Tips for a demo lesson that will blow ‘em away
… or at the very least, help get you that teaching gig.
The tragedy of being a Director of Studies is that I have on more than several occasions, sat through a 40 minute interview, growing to like the candidate and beginning to think I would like to offer that teacher some work, only to find during the demo that sadly, this person couldn’t teach their way out of the proverbial paper bag.
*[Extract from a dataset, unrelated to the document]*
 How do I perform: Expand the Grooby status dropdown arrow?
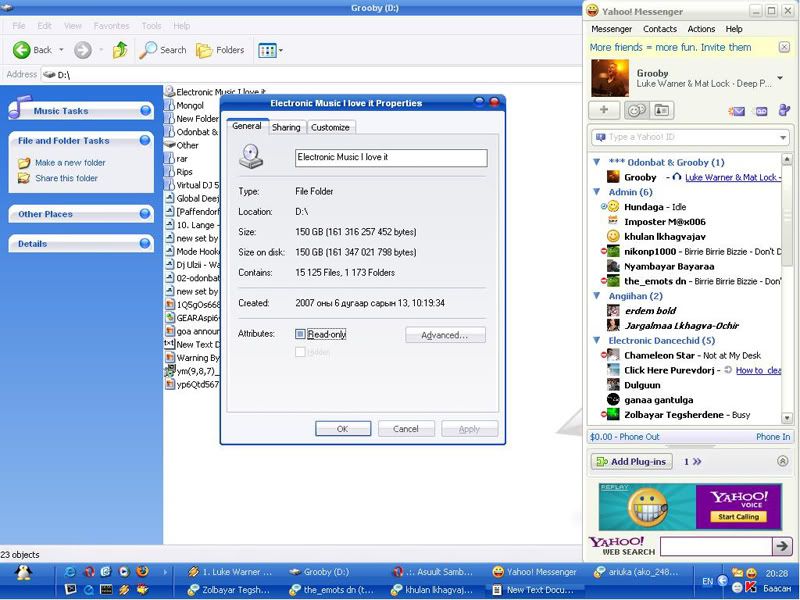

They say you never get a second chance to make a first impression. Fair enough, but that first impression is still the result of a combination of small events contributing to the overall whole. The math for the sum and its parts might just work out in your favour but still isn’t it better to include as many of the good bits as possible, just in case?
Write a lesson plan
Write yourself a lesson plan; even if the interviewer is not requiring it. No one else need see it and it will give you a chance to organize everything you want to achieve in the allotted time and also to work out any kinks before you actually have to teach it. If you plan to use technology, make darn sure it will work when you need it and have a back-up plan for when, heaven forfend, it doesn’t. Make sure you know the language you are teaching, brush up if need be until you know it well and can answer any of the far-flung questions a mean-spirited demo student might dare ask. We none of us, want to see you crash and burn in a demo but there are fewer things less convincing than a teacher who doesn’t know what their lesson target is actually supposed to be. Be a one-trick pony but it better be one hell of a trick!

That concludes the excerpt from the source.